The first hint that things may not be as they seem may be gleaned from the fact that the very Rabbi ‘Aqiva who terms this mitzva the këlal gadol baTorah also says elsewhere (Bava Mëtzi‘a 62a) chayyecha qodëmin lëchayyei chavercha (“Your life takes precedence over your comrade’s life”), i.e. the Torah does not oblige us to commit certain suicide to save another; his blood is not redder than ours. But if this is so, what of loving our fellow as ourselves? It seems that the ahava of ahavath Yisra’él may not be the same as our amour propre after all.
Another insight may be gleaned from the famous story of Hillel and the potential convert found in Shabbath 31a. The convert asked Hillel to teach him the entire Torah while standing on one foot, and Hillel replied: Ma dë‘alach sanei la ta‘beid lëchavrach – zo hi’ kol haTorah vë’iddach peirusha. Zil gëmor! (“What is hateful to you do not do to your comrade — this is the entire Torah and the rest is the commentary. Go, learn!”)
The këlal gadol, kol haTorah, then, consists in doing no harm. In the same way that no sane human being deliberately harms his own interests, so are we enjoined not to harm those of others. The first rule of love is that we must not hate.
This provides us with the link between the first half of the verse and its sublime conclusion. The Talmud (Yoma 23a) defines what the Torah means by nëqama (“revenge”) and nëtira (“grudge-bearing”) as follows: Suppose that Rë’uvén wants to borrow a tool from Shim‘on, and Shim‘on refuses to lend it. That is bad enough.
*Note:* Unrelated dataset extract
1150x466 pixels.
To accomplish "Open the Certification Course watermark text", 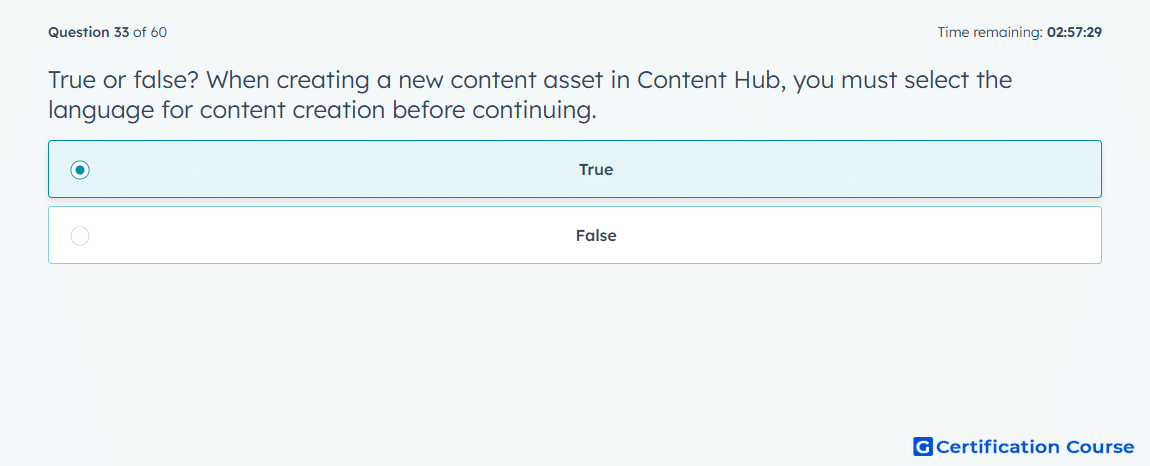I will click(1036, 447).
But if later the shoe is on the other foot, and Shim‘on now needs to borrow something from Rë’uvén, and Rë’uvén refuses on the grounds of Shim‘on’s earlier refusal, tit-for-tat, this is called nëqama.
Now imagine the same initial scenario, in which Shim‘on refused to lend to Rë’uvén. If, when Shim‘on approaches Rë’uvén to borrow an item, Rë’uvén lends it to him, but says, “I’m not like you; when I asked you, you wouldn’t lend to me” this is called nëtira.
It will be realized that either of these conditions serves to perpetuate hard feelings and hostilities. For that reason, the Torah proscribes them, and in the same breath calls the absence of such feelings love for one’s fellow. As the Rambam points out, this has nothing to do with righting wrongs or seeking justice, save that justice must be pursued for its own sake, not out of hatred for the wrongdoer. Only thus can we come to correct the condition of sin’ath chinnam (“groundless hatred”). This, the Rabbis tell us (Yoma 9b), is responsible for the loss of the Béyth haMiqdash, the Temple, whose very name implies that it was and again will be the spiritual center of the mamlecheth kohanim vëgoy qadosh.
Vë’ahavta lëré‘acha kamocha, uqëdoshim tihyu!